= Prompt =
When the word "text" appears in a line of the data below, list that line.

(Collection entries)

- - - -

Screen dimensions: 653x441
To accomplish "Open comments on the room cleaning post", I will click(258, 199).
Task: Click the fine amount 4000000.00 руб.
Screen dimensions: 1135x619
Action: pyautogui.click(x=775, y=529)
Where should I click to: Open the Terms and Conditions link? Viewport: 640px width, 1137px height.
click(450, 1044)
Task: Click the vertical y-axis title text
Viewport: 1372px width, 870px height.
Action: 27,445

- - - -

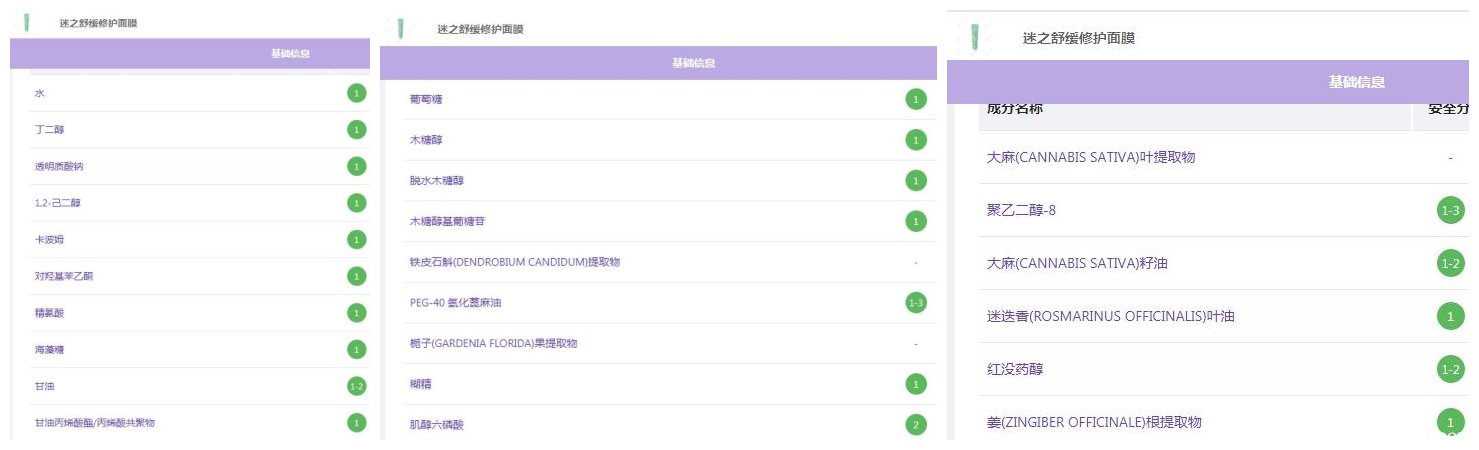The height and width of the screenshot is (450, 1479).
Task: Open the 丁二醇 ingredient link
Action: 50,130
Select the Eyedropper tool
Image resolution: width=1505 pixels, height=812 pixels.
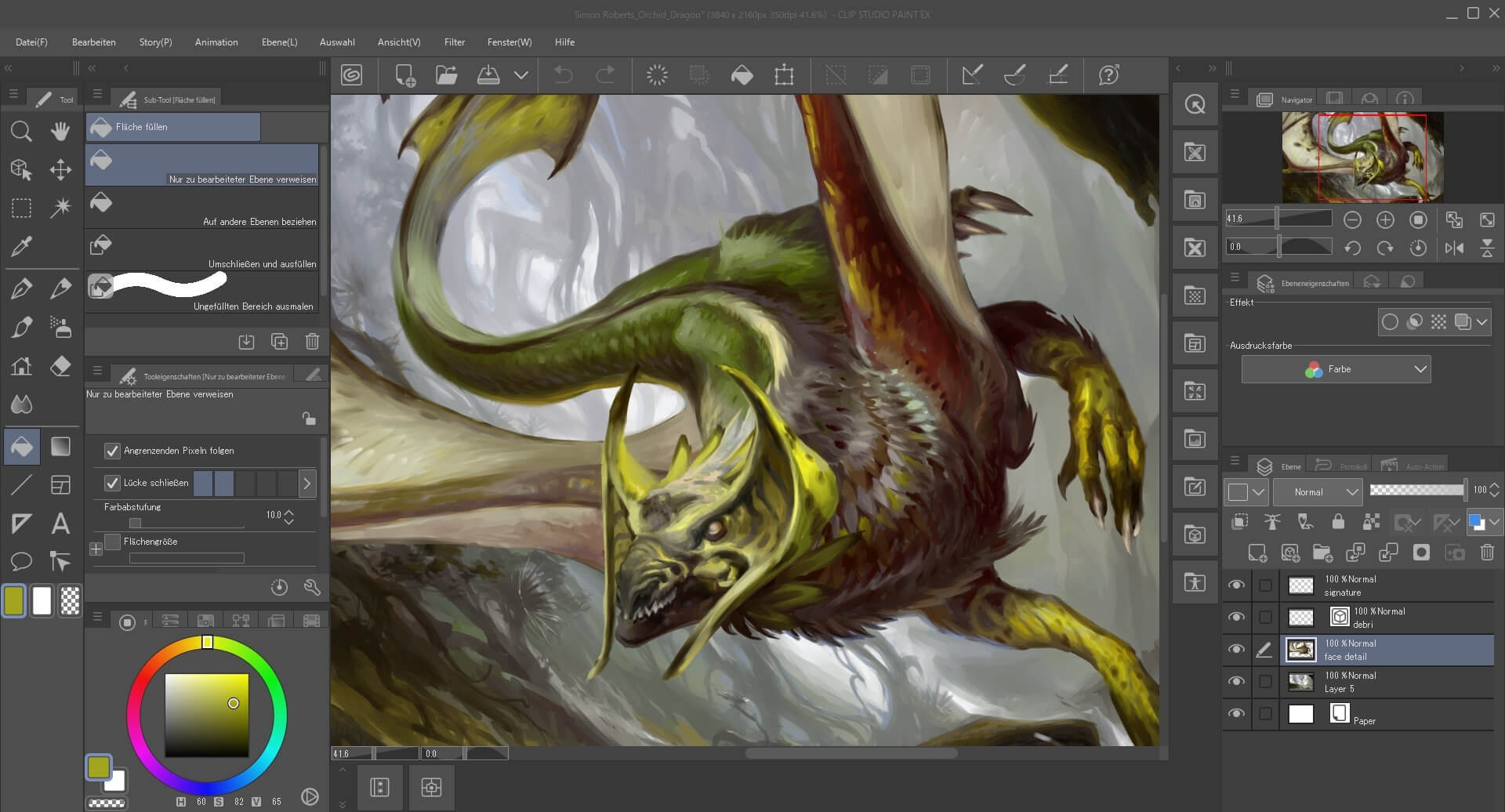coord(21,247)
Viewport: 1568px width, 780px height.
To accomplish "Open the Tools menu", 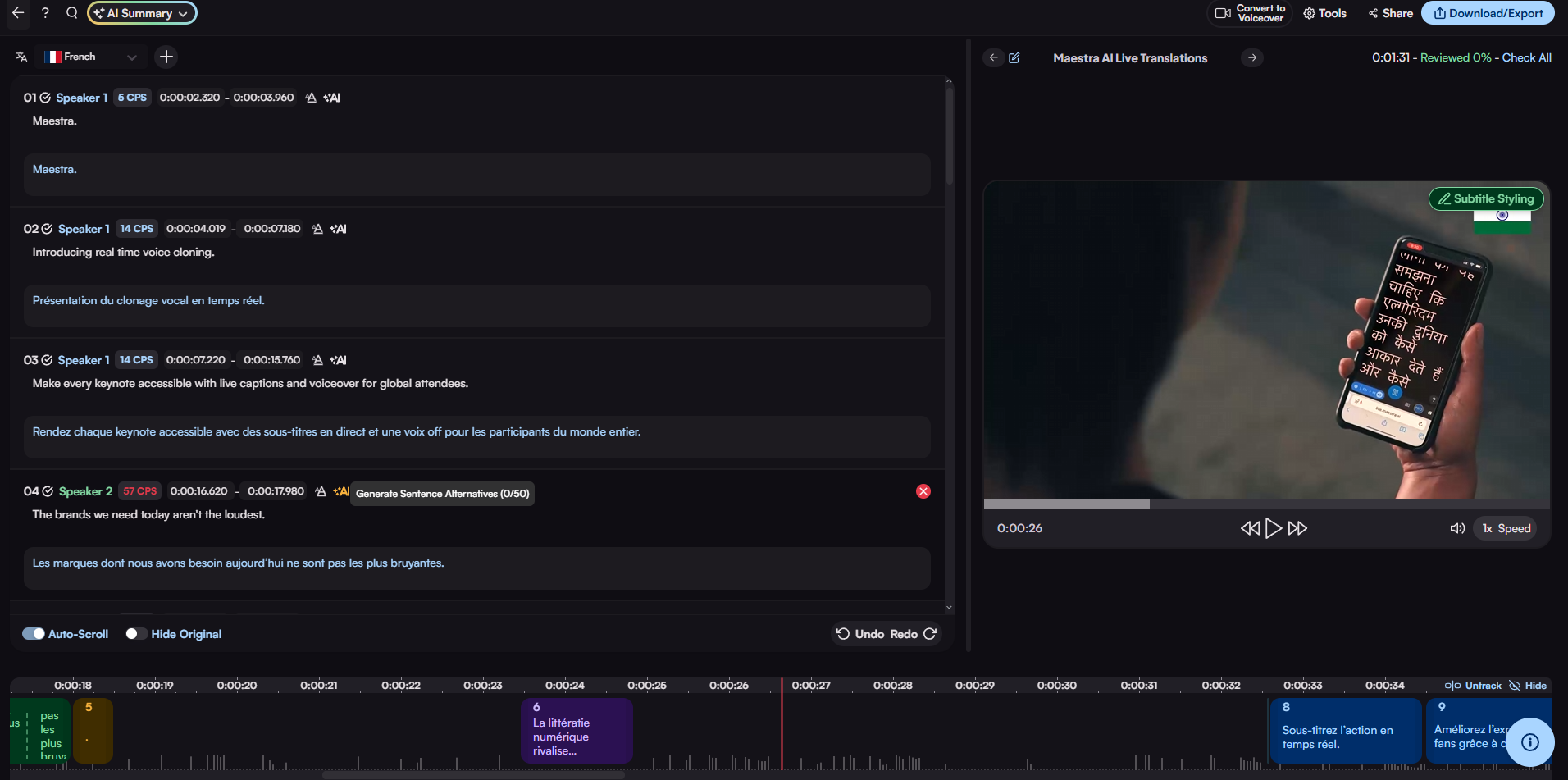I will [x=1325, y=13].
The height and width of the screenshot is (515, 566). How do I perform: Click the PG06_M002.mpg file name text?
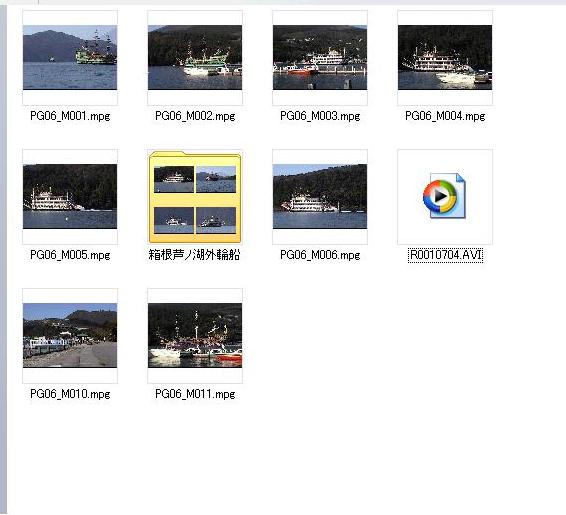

- - - -

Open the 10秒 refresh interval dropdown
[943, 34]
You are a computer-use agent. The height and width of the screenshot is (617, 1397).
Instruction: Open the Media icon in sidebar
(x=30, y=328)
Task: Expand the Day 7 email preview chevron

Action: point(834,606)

- - - -

= Solution to the problem =
Task: Click the vertical y-axis title text
The height and width of the screenshot is (515, 566). How do I perform: Click the PG06_M002.mpg file name text?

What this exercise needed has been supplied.